Share Options Schemes for High Growth Potential Ventures
In order to persuade quality management into the venture it is often necessary to offer the incentive of sharing in the value they help to create. A share option scheme is potentially a great tool – but it must be set up properly if it is to provide a real incentive rather than just generate a tax bill.
Share incentives for new enterprises
It is often crucial to the success of small and medium sized companies that they attract and retain the best employees, particularly at senior manager and director level. Increasing focus is being given to the way in which share incentives can act as a tax efficient method of incentivising employees both to join and then to stay.
The Enterprise Management Incentive (“EMI”)
The launch of the Enterprise Management Incentive (“EMI”) scheme by the Government in 2000 together with more recent changes to the way in which capital gains arising on a disposal of shares in private companies are taxed have made this a key area for small and medium sized companies.
Details of the EMI scheme are set out below. This scheme has been extremely popular since its launch and Inland Revenue statistics show that over 3,500 companies have so far granted EMI options to their employees.
EMI Scheme Share Options
EMI is a tax favoured share option scheme introduced by the Finance Act 2000. Due to its inter-action with CGT taper relief it is an extremely valuable relief. If properly structured, tax on gains realised can be reduced from a potential income tax rate of 40% to a capital gains tax rate of 10%.
The aim of EMI is to help “small, high-risk” companies attract and retain employees.
The salient points to note as regards EMI are as follows.
• EMI will permit the grant of tax favoured options to eligible employees by “qualifying companies”.
• A company will qualify if it satisfies the following conditions:
it is not under “control” of another company, or another company and persons connected with that company, at the time of grant – note that this test can be breached if the company has, say, one minority corporate shareholder which, with one or more other shareholders, “acts together to secure or exercise” ‘de facto’ control of the company;
it does not have “gross assets” at the time of grant of the options of more than £30 million;
it is a company carrying on or intending to carry on a trade which is not an excluded trading activity or is the holding company of a trading group which satisfies the various conditions; and
the qualifying trade must be carried on wholly or mainly in the UK.
• Excluded trades consist broadly of dealing in land or financial instruments, dealing in goods other than for wholesale or retail distribution, banking and finance, leasing or receiving royalties or licence fees (unless they are attributable to the exploitation of intellectual property created by the company), legal and accountancy services, property development, farming, forestry, hotels, nursing homes or the provision of facilities for other business.
• An employee will be “eligible” to be granted an EMI option provided he, together with his associates, does not control 30% or more of the ordinary share capital of the company and (in the case of close companies) is not entitled to more than 30% of the assets of the company on a winding-up.
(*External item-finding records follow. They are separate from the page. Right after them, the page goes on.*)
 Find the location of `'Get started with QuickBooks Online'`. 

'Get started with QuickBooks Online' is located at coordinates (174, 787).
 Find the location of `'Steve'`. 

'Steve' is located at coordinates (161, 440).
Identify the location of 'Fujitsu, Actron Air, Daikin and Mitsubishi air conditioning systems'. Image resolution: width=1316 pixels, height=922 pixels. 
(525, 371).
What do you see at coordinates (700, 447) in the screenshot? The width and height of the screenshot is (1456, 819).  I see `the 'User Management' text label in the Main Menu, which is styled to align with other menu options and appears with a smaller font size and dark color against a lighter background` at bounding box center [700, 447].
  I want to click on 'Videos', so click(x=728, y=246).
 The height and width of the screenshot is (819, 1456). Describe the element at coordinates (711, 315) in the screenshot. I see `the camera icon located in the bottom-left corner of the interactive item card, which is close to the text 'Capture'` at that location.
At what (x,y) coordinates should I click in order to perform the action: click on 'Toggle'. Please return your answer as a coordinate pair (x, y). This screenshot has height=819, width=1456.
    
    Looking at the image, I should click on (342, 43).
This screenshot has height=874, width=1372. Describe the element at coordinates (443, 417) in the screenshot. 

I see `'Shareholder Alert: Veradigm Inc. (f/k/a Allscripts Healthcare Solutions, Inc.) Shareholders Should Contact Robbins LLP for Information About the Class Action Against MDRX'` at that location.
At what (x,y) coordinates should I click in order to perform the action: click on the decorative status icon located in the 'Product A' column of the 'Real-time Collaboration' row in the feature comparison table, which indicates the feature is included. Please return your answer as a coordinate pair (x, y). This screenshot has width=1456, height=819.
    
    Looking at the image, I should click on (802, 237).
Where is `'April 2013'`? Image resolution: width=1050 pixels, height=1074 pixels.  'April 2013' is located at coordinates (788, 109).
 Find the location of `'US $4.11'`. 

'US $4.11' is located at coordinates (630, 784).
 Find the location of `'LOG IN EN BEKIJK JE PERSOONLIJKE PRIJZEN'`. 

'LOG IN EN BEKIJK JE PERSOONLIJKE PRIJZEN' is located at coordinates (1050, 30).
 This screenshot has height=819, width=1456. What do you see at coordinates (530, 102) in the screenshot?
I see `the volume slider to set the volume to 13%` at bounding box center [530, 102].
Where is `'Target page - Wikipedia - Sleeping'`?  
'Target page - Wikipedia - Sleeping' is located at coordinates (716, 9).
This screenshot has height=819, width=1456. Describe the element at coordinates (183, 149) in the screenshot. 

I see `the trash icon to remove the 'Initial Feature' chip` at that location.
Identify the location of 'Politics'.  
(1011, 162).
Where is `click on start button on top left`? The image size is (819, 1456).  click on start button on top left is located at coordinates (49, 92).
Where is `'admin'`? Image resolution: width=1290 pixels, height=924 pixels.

The employee must also be employed by the company or group for a least 25 hours a week, or, if less, for at least 75% of his working time. Time spent not working due to injury, ill-health, disability, pregnancy, childbirth, maternity / paternity leave, reasonable holiday entitlement and garden leave is included as committed working time for these purposes.
• Each eligible employee may be granted EMI options over up to £100,000 worth of shares (valued as at the date of grant).
• There is no tax charge on the grant, or on the exercise of the option (unless the option exercise price is less than market value as at the date of grant, in which case there is an income tax charge at the time of exercise on the difference between the market value on grant the exercise price).
• For capital gains tax purposes the employee is treated as having acquired the shares at the date of grant of the option so that taper relief, which effectively reduces the gain which is charged to tax according to the length of time the asset has been held, is available from that date. Thus, CGT will be payable on 50% of the gain after one year and 25% after two years effectively bringing the rate for a higher rate tax payer down from 40% to 20% and 10% respectively.
• No national insurance contributions will be payable provided options are capable of being exercised and are in fact exercised within ten years of the date of grant.
• No advance Inland Revenue approval is necessary. It is possible to seek advance assurance from the Inland Revenue that the company is (on the basis of information supplied) a qualifying company. Advance assurance is not available in relation to other matters, such as whether the individual is an eligible employee.
There is, however, a notification procedure and the option will not qualify unless this is complied with. The company must notify the Inland Revenue of the grant of the option within 92 days and supply certain other information. The notification must include a declaration as to its accuracy from the company secretary or one of the company’s directors and a declaration from the employee concerning the working time condition. The Inland Revenue then has 12 months from the end of the 92 day period to make enquiries. Once the enquiry is completed the Inland Revenue must issue a “closure notice”. If this is negative the company or the employee can appeal against the decision within 30 days.
An option can cease to be qualifying if any one of certain disqualifying events occur, such as the company becoming a subsidiary of another company or otherwise coming under the control of another company or the company ceasing to meet the qualifying trade requirement. Where a disqualifying event occurs and the option is not exercised within 40 days of the event an income tax charge arises on exercise based on the increase in value following the disqualifying event. Also, taper relief is restricted.